### Work to be completed
Copy the records below exactly as they stand. Leave out the pictures.

-------- Data extracts --------

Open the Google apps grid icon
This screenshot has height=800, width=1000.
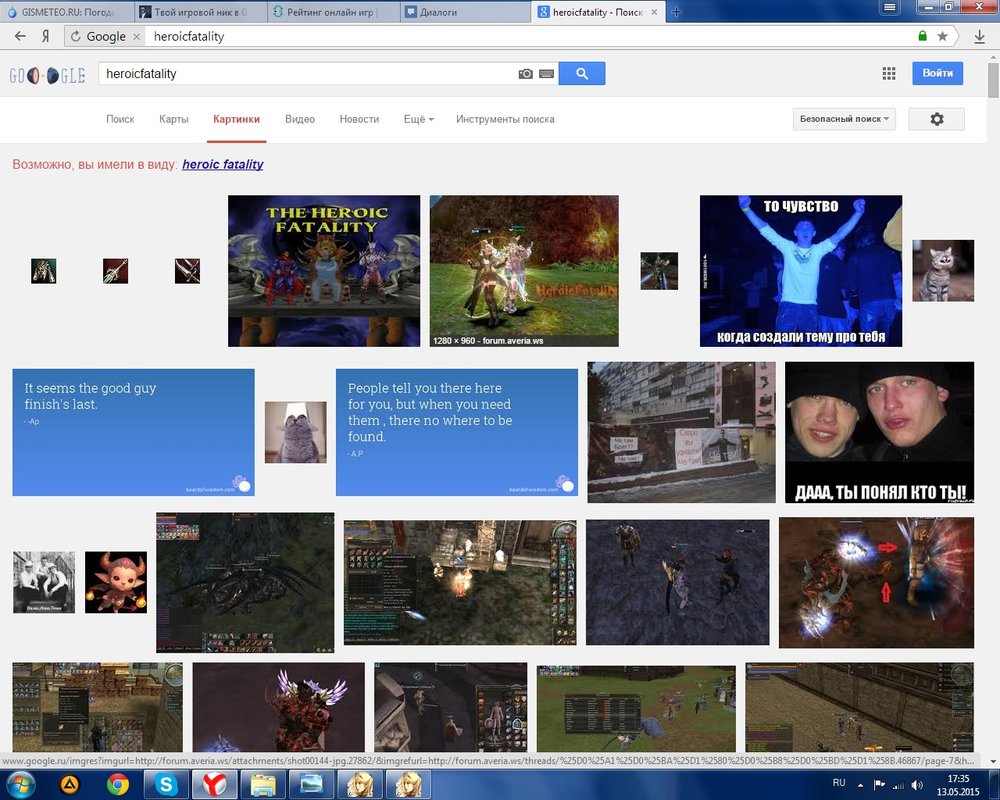click(888, 73)
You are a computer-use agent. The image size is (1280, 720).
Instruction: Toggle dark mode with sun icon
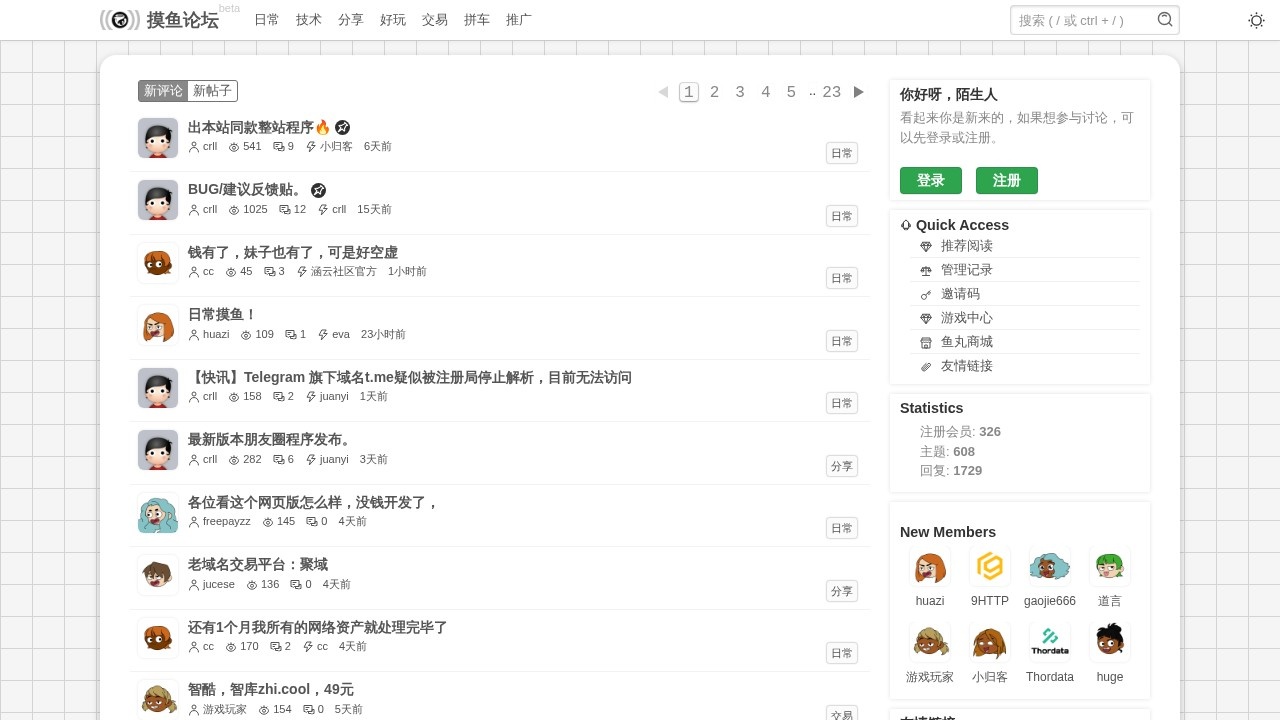[x=1256, y=20]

--------

### Finished task
Open the Google apps grid icon
This screenshot has height=800, width=1000.
click(888, 73)
You are a computer-use agent. The image size is (1280, 720).
Instruction: Toggle dark mode with sun icon
[x=1256, y=20]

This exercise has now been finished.